Task brief: Rescale the listing lines starting at the line containing "This screenshot has height=369, width=656. Task: Click" and ending at the line containing "This screenshot has height=369, width=656. Task: Tap", both included. Rewrite only those lines in full, requests included, multiplying every coordinate in the answers by 0.75 and rounding to whole numbers, with halves rounded up.

Entries supplied:
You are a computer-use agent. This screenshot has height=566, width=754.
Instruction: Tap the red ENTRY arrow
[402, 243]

...

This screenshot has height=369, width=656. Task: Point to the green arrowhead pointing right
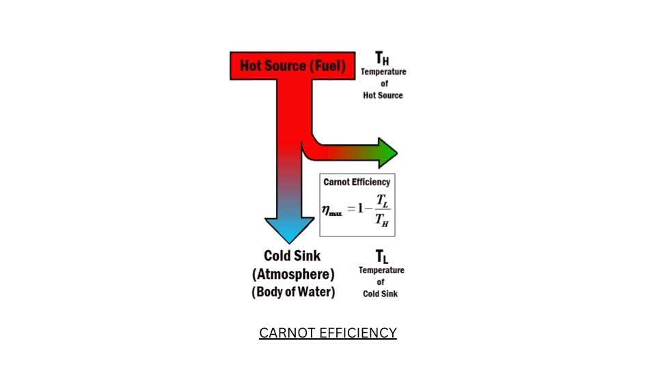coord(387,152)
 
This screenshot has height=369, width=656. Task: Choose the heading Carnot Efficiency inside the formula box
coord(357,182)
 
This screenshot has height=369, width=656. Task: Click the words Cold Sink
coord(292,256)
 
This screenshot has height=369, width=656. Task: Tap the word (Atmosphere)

* * *

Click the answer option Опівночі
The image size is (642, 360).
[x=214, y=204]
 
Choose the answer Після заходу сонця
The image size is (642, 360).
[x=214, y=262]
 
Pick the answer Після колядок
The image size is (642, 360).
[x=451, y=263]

Solved problem:
This screenshot has height=369, width=656. Task: Click the words Cold Sink
coord(219,192)
 
This screenshot has height=369, width=656. Task: Tap the word (Atmosphere)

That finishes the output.